On this job I learned other lessons, too. One was that I had a newfound uneasiness around water.
I usually love water and have often danced in the rain, but living and working outside full-time changed my feelings. Not that I was afraid of H20, exactly, but I developed an aversion to certain aspects of it.
On the west side of Oregon, where we started our summer hitch, it sprinkles consistently, never enough to drench you but enough to keep your clothes damp. I also began to dislike seeing streams in my path, because often we either had to walk through them and get our work boots wet or cross a slick and perilous log bridge.
And the thought of my feet touching a fish while we were swimming—just no.
So I was a bit nervous when I learned my crew would be working on streams with TU for a month. But there is something about living next to and working on a creek that can change your perspective.
I found that after spending even a few hours on part of a stream, it would feel like I had found a little patch of this great state, fish and all, all to myself.
At the same time, I began to understand that waterways in Oregon face many problems. Levi Old, TU’s Northeast Oregon Project Manager, pointed out three particular challenges. In the streams, channels are incised and disconnected from their floodplains. In the watersheds, wildfires loomed. And beyond, communities are disengaged from the land.
I have always cared about the environment, but in a theoretical sense more than a practical one. I only really understood the importance of the sustainability advocacy I was doing in high school and college once I was on the land and connected to it.
Pretend you’re a beaver
In Oregon, our crew forged this connection through a relatively new type of restoration tool: beaver dam analogues (BDAs).
Water that backs up behind BDAs recharges the floodplain and increases the wetted width of the stream flow. Essentially, a BDA creates a porous wall of sticks, logs, and leaves that slows the flow of water in one part of the stream and retains much of this flow behind the “dam,” allowing some of this backed-up water to seep into the floodplain. This beaver-like engineering helps promote channel aggradation, or in other words, prevents channels from incising into themselves and away from the natural floodplain.
In addition, BDAs enhance floodplain habitat complexity, so fish have more access to food, shelter, and higher oxygen levels.
Beaver dams and BDAs are also useful, perhaps even critical, for buffering streams and trout and salmon from the impacts of extreme wildfire. During my time in Oregon, the Bootleg Fire was raging and became one of the worst wildfires the state has ever seen. While many square miles of forests were devastated, after the burn, scientists discovered occasional patches of land that looked untouched—in many cases due to beaver dams. Where many streams became troughs of black slush, the waters near beaver dams were clear and still harbored trout.

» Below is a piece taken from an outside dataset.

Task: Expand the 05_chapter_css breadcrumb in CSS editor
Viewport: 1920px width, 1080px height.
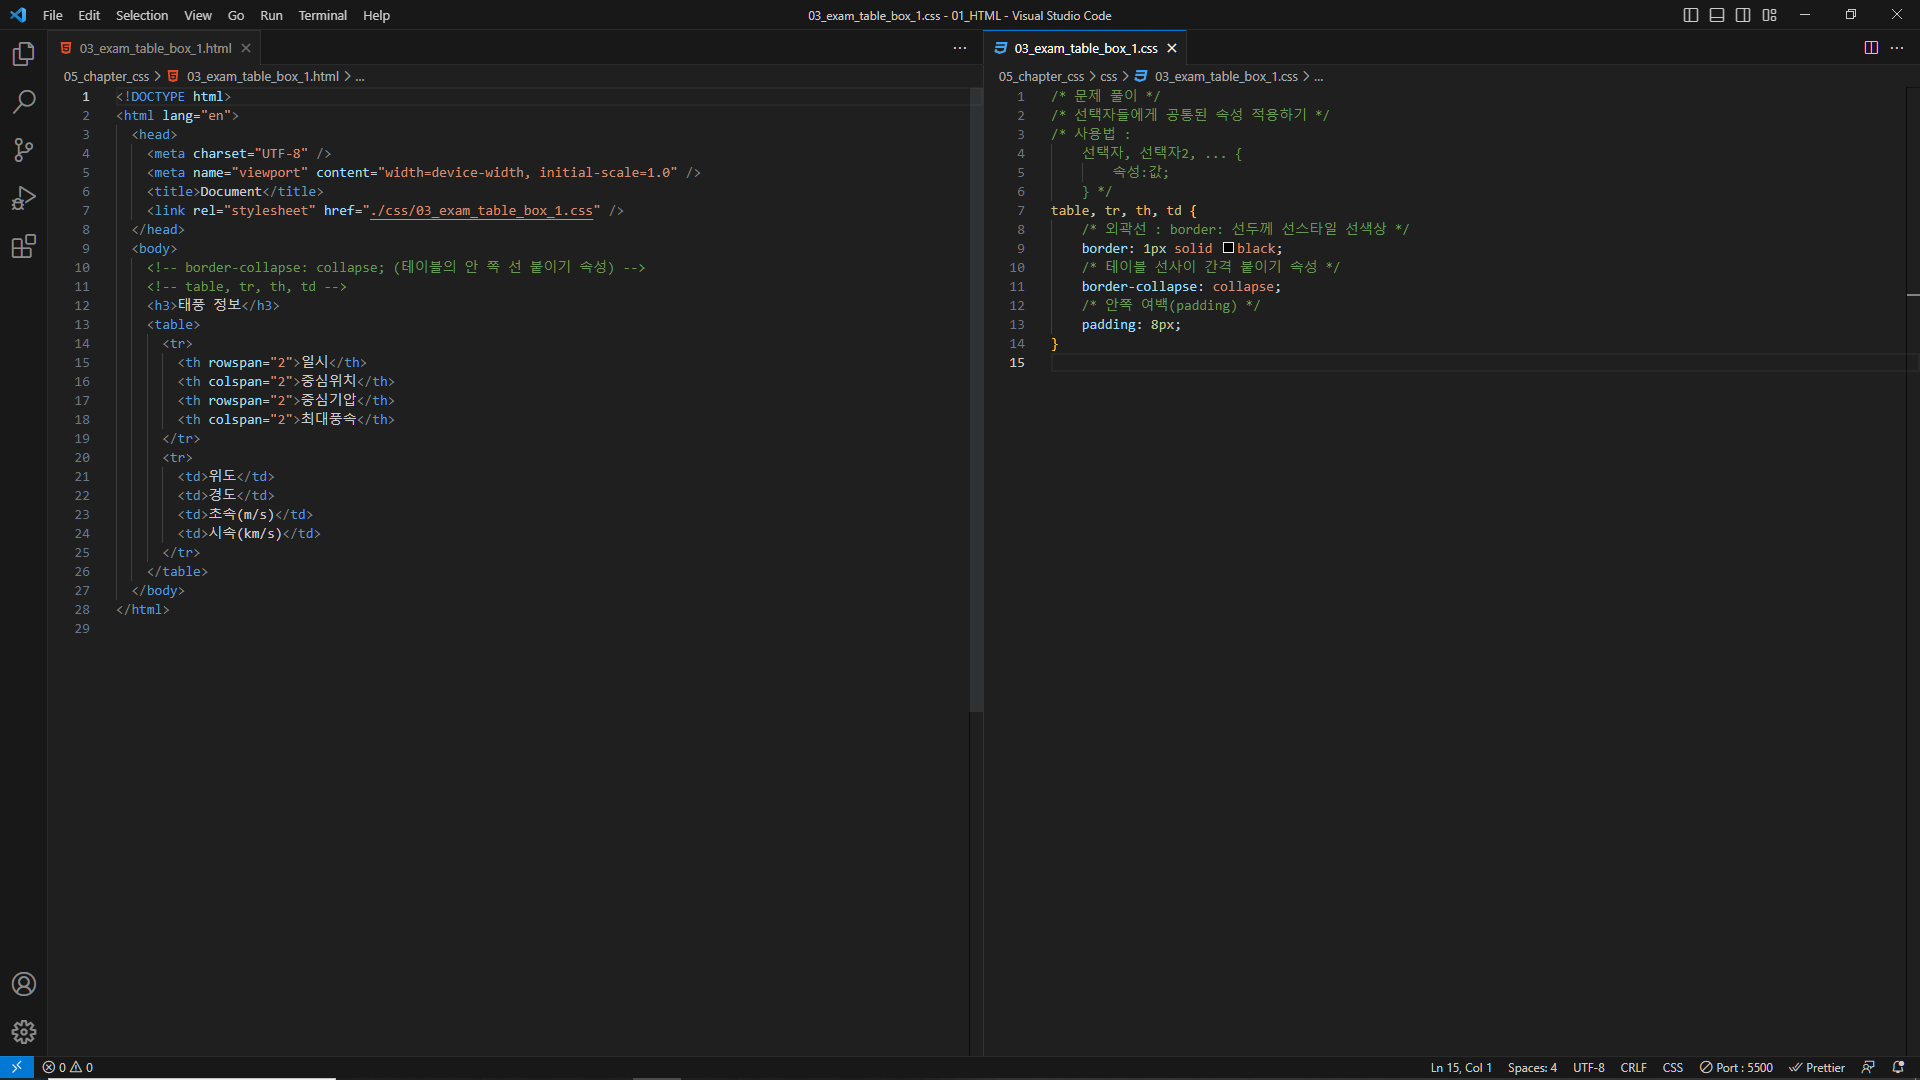Action: pyautogui.click(x=1041, y=76)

In the weeks after the wildfires, my crew and I began to understand the direct impact we could have on the lands and waters we were coming to love and appreciate.
This is when we began a game: To work as effectively as a beaver, we decided, it was important that we embody the beaver. First, wake up in a beautiful meadow. Next, collect small branches and twigs and pile them in the water at a crook in the stream. Finally, gnaw on some wood so that the tree falls on top of the twigs. (For this we used the teeth of chainsaw and cross-cut saws, or even better, we sometimes used a grip hoist to pull trees, roots and all, straight from the ground.)
And voilà, a BDA!
Photo by Levi Old
Completing this work with hand crews is cheaper than with heavy machinery, and they can restore more miles of streams each year. But at least as important is that building BDAs by hand with a group of people of all ages, sizes, races, and backgrounds—many of whom haven’t spent a lot of time outdoors—helps to reconnect people and their communities to the land.
My time working to build BDAs in Oregon inspired me to do more on the conservation front. This summer, rather than physically changing streams with my hands, I am helping TU staff and volunteers prepare for Congressional hearings . But I still get to promote projects like those in Oregon—and help protect the places in which I now find so much comfort.
Care comes from connection. While much of the TU community has developed this through fishing and hunting, many of my friends and other people my age either don’t get the chance or don’t know how to really appreciate the outdoors, and therefore, they don’t see the importance of protecting them. As climate change and human development continue to degrade coldwater habitats in places like the headwaters of the North Fork John Day and Grande Ronde basins, the work that TU does to promote appreciation of and connection with streams and nature around the country, and action to care for them, is more important than ever.
Lizzie Stifel is an intern with TU’s Government Affairs and Communications programs. She is a student at the University of Notre Dame and lives in Easton, PA.